Editorial

O bate-cabeça do governo federal

Atualizada em 11/10/2022 às 12h20

Enquanto o presidente Jair Bolsonaro bate-cabeça com o ministro da Saúde, Nelson Teich - de quem cobra “afinidade” para que determine o uso do medicamento cloroquina no tratamento da Covid-19 -, o Brasil caminha para chegar, infelizmente, na segunda posição entre os países com o maior número de casos confirmados e óbitos da doença, atrás apenas dos Estados Unidos.

O alerta do presidente do comitê científico da Sociedade Brasileira de Imunologia, João Viola, é preocupante ao tomar como base a subnotificação, que, segundo ele, esconde o atual panorama do país, ou seja, diversas estatísticas mostram que o número de casos é dez a 15 vezes maior do que as ocorrências confirmadas até agora.

Portanto, mais de um milhão de brasileiros já contraíram o vírus. Oitenta por cento não demonstram sintomas, mas podem infectar outras pessoas. Segundo Viola, apenas 40 a 50% da população do país têm respeitado o isolamento social. O ideal seria que esse percentual fosse de, no mínimo, 70%. Ele acredita que se a população respeitar as medidas, o Brasil chegará ao pico de casos em até dez dias. E, 30 ou 40 dias depois, poderão começar a serem discutidas medidas de flexibilização para circulação de pessoas.

O que sido constatado nos últimos dias, conforme números do Ministério da Saúde, é que a epidemia segue em plena velocidade no país, principalmente no Rio e em São Paulo - cidades com maior intercâmbio populacional. Já a população de outros estados tem ensaiado um movimento precipitado para deixar o isolamento social. O setor econômico pressiona, e os gestores estão cedendo à reabertura do comércio em locais que não estão preparados para o fim do distanciamento social. Então, a epidemia ainda está caminhando para o pior.

No entendimento da virologista Giliane de Souza Trindade, se o Brasil continuar a disseminação da doença, vai ultrapassar, em número de casos, os países que tomaram providências tardias contra o coronavírus, como Itália e França. Isso prova que no caso brasileiro falta uma liderança no governo federal que se manifeste sobre a Covid-19. Até o momento, o ministro Teich não divulgou diretrizes que o país deve adotar.

O que se sabe nesta semana é que o Ministério da Saúde identificou 39 casos suspeitos que teriam surgido no Brasil antes do dia 26 de fevereiro, quando foi confirmada a primeira ocorrência no país: um homem de 61 anos, diagnosticado em São Paulo. O ministério enviou ofícios aos estados para investigar esses casos. Esta é a segunda vez que o governo federal admite que a Covid-19 pode ter chegado ao Brasil antes do divulgado.

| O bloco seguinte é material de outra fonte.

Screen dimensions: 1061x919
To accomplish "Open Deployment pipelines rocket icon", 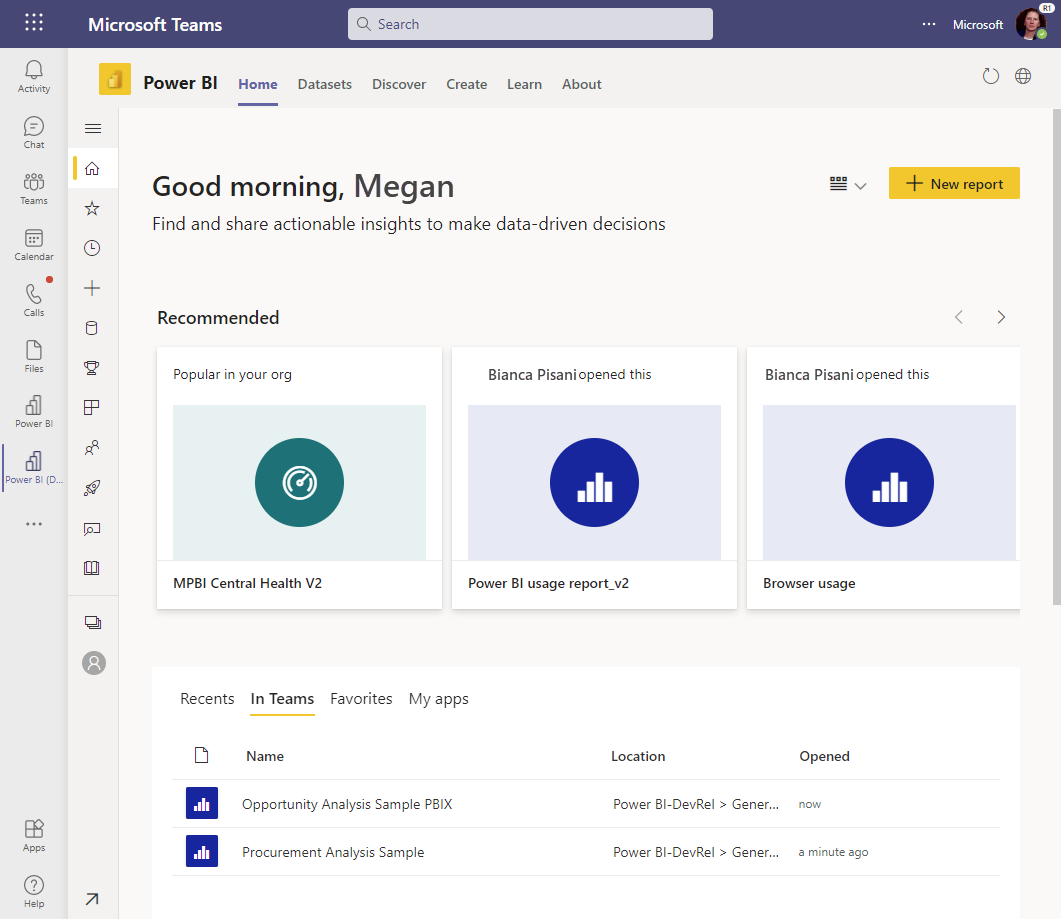I will 92,487.
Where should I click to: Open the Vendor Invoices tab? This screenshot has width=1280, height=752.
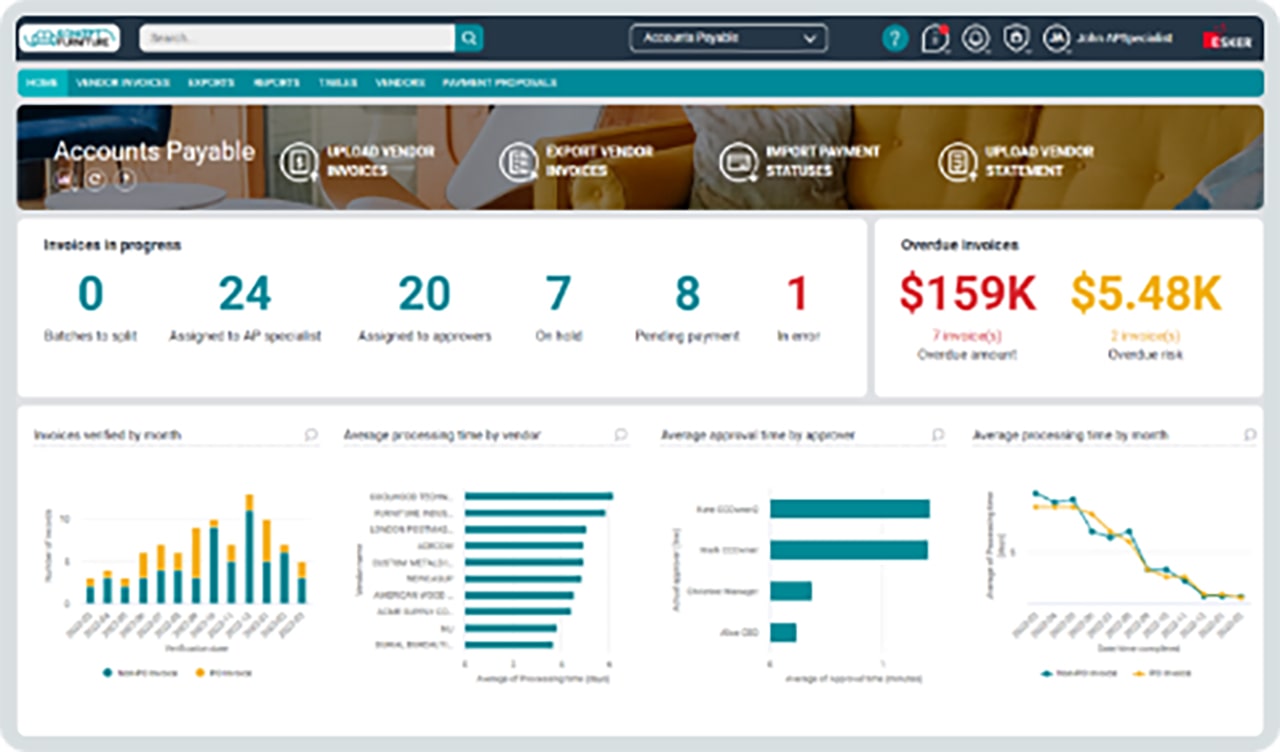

Ainda sobre o uso da cloroquina, defendido amplamente pelo presidente Bolsonaro, o próprio ministro Teich já alertou sobre os riscos no tratamento com a Covid-19. Ele escreveu em sua conta no Twitter na terça-feira, 12, que o remédio apresenta efeitos colaterais e que a prescrição deve ser feita em comum acordo entre paciente e médico. Um dos principais efeitos colaterais do remédio são complicações cardíacas. Pelo visto, Bolsonaro aposta no tudo ou nada.

Um alerta importante: a cloroquina é um medicamento com efeitos colaterais. Então, qualquer prescrição deve ser feita com base em avaliação médica. O paciente deve entender os riscos e assinar o “Termo de Consentimento” antes de iniciar o uso da cloroquina, segundo o ministro. O remédio é usado comumente para tratamento de malária.

Ainda não há evidências científicas comprovadas que apontem a eficácia em casos de infecções por coronavírus. Duas pesquisas internacionais realizadas com mais de 1.300 pacientes mostraram que a cloroquina e a hidroxicloroquina não são eficientes. Um estudo dos EUA revelou que a taxa de mortalidade dos tratados com cloroquina foi semelhante à dos que não tomaram a droga, assim como à das pessoas que receberam hidroxicloroquina combinada com o antibiótico azitromicina - este segundo grupo, ainda, teve duas vezes mais risco de sofrer parada cardíaca. Outro estudo americano concluiu que pacientes com e sem o tratamento com hidroxicloroquina apresentaram o mesmo risco de uma piora do quadro, de necessidade de entubação e de morte.

A cloroquina ganhou projeção como possível solução para o coronavírus após a publicação de um estudo na França, em meados de março. Mas pesquisadores criticaram a metodologia e também o grupo reduzido de pacientes.